Pressbooks\Modules\Export\Epub\Epub201::kneadHtml PHP Method

kneadHtml() protected method

Pummel the HTML into EPUB compatible dough.
protected kneadHtml ( string $html, string $type, integer $pos ) : string
$html string
$type string front-matter, part, chapter, back-matter, ...
$pos integer (optional) position of content, used when creating filenames like: chapter-001, chapter-002, ...
return string
    protected function kneadHtml($html, $type, $pos = 0)
    {
        libxml_use_internal_errors(true);
        // Load HTML snippet into DOMDocument using UTF-8 hack
        $utf8_hack = '<?xml version="1.0" encoding="UTF-8"?>';
        $doc = new \DOMDocument();
        $doc->loadHTML($utf8_hack . $html);
        // Download images, change to relative paths
        $doc = $this->scrapeAndKneadImages($doc);
        // Download audio files, change to relative paths
        $doc = $this->scrapeAndKneadMedia($doc);
        // Deal with <a href="">, <a href=''>, and other mutations
        $doc = $this->kneadHref($doc, $type, $pos);
        // Make sure empty tags (e.g. <b></b>) don't get turned into self-closing versions by adding an empty text node to them.
        $xpath = new \DOMXPath($doc);
        while (($nodes = $xpath->query('//*[not(text() or node() or self::br or self::hr or self::img)]')) && $nodes->length > 0) {
            foreach ($nodes as $node) {
                $node->appendChild(new \DOMText(''));
            }
        }
        // Remove srcset attributes because responsive images aren't a thing in the EPUB world.
        $srcsets = $xpath->query('//img[@srcset]');
        foreach ($srcsets as $srcset) {
            $srcset->removeAttribute('srcset');
        }
        // If you are storing multi-byte characters in XML, then saving the XML using saveXML() will create problems.
        // Ie.
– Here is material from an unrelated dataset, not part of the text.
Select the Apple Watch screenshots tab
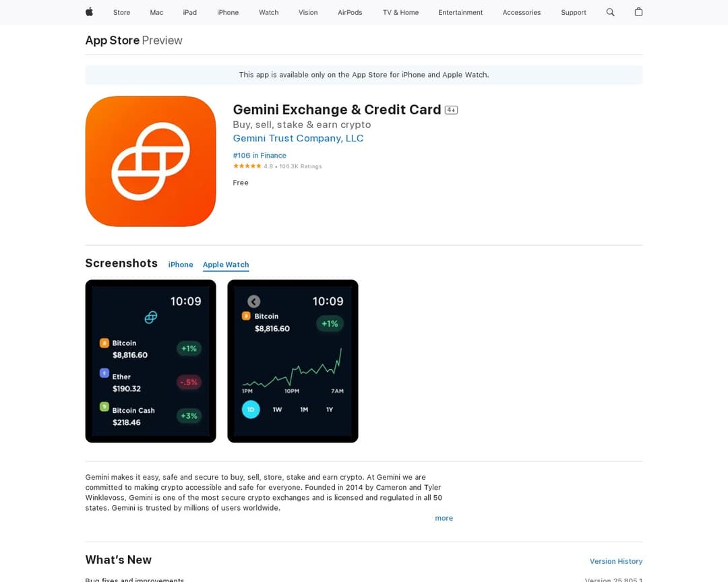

It will spit out the characters converted in encoded format. Instead do the following:
        $html = $doc->saveXML($doc->documentElement);
        // Remove auto-created <html> <body> and <!DOCTYPE> tags.
        $html = preg_replace('/^<!DOCTYPE.+?>/', '', str_replace(array('<html>', '</html>', '<body>', '</body>'), array('', '', '', ''), $html));
        // Mobi7 hacks
        $html = $this->transformXML($utf8_hack . "<html>{$html}</html>", $this->dir . '/templates/epub201/mobi-hacks.xsl');
        $errors = libxml_get_errors();
        // TODO: Handle errors gracefully
        libxml_clear_errors();
        return $html;
    }